And that an order of attachment do issue against the said David Culbert Boyd to answer his contempt in (a) scandalising the Court and (b) publishing words calculated to impede and interfere with the administration of justice by passing for publication and causing to be printed and published in columns 1 and 2, page 1, in the issue of the 24th February, 1945, of the Waterford Standard newspaper, certain scandalous words purporting to have been used by one, Michael O'Ryan, at a meeting of the Waterford County Council in the Courthouse, Dungarvan, in the County of Waterford, on the 19th February, 1945, of and concerning His Honour Judge Sealy as a Judge of the Circuit Court."

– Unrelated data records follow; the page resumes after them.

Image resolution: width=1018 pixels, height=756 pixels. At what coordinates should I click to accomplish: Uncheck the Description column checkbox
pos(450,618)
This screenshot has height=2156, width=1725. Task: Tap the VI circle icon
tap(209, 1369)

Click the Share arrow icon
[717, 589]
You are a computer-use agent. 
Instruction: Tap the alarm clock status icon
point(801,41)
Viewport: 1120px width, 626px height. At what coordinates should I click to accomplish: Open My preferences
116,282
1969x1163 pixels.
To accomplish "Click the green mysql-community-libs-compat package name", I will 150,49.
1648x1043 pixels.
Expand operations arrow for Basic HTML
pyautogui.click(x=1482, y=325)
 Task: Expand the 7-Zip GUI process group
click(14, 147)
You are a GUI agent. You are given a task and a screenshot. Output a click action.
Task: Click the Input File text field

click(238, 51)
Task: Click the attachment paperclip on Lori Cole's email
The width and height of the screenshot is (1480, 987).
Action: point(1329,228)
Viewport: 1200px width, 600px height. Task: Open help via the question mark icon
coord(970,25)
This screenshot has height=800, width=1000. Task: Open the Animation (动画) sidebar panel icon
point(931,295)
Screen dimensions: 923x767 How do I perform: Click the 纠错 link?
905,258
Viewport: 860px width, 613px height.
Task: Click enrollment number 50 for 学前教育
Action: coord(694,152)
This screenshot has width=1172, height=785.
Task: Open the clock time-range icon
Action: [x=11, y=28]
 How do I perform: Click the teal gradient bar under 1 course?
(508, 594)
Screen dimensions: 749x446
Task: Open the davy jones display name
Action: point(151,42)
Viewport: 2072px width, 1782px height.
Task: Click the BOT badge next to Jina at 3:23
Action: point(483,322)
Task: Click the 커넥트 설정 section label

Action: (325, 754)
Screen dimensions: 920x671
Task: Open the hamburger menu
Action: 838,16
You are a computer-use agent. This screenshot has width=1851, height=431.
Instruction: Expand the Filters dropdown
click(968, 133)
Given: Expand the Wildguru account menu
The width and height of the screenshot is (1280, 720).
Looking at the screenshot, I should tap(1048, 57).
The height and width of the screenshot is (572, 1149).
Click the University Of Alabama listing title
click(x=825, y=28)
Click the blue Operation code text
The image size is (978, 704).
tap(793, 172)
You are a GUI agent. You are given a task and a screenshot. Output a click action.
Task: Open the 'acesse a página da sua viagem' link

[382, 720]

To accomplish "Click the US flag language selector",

The facts of the case were as follows:—

On the 5th February, 1945, five farmers were charged before Judge Sealy at Waterford, with riot, assault and unlawful wounding. The charges arose out of an agrarian dispute. The accused pleaded guilty to riot and counsel for the Attorney-General accepted these pleas and a nolle prosequi was entered in respect of the other charges. The Judge imposed sentences varying from six months' imprisonment to one month's imprisonment on the accused. Before the accused were sentenced, counsel on their behalf addressed the Judge and read a letter which had been written by the Right Rev. Dean Byrne, D.D., P.P., V.G., Clonmel, to the State Solicitor for County Waterford, in which Dean Byrne stated that he would be greatly perturbed if Court proceedings resulted in any notable punishment of the accused and that he would most respectfully submit for consideration that the law proceedings should, in the interest of the peace of the district, take the most lenient course that might be possible. Counsel for the accused added that this letter and another letter from another clergyman which he (counsel) had previously read, indicated sufficiently the circumstances which lay outside the depositions. There was grave danger, counsel said, that if the accused were sent to jail, intense feeling would be aroused in the whole district and the whole thing would be drawn out interminably, but he hesitated to suggest what course the Judge should take. The Judge asked counsel if Dean Byrne expected that men who behaved in this manner and attacked a single man outside his own church should get no punishment? Counsel replied that the clergy were entitled to take a view that would not perhaps be accepted in law, that there was now peace in the district and that Dean Byrne was anxious that it should be preserved even at the cost of allowing persons who deserved punishment, to escape it.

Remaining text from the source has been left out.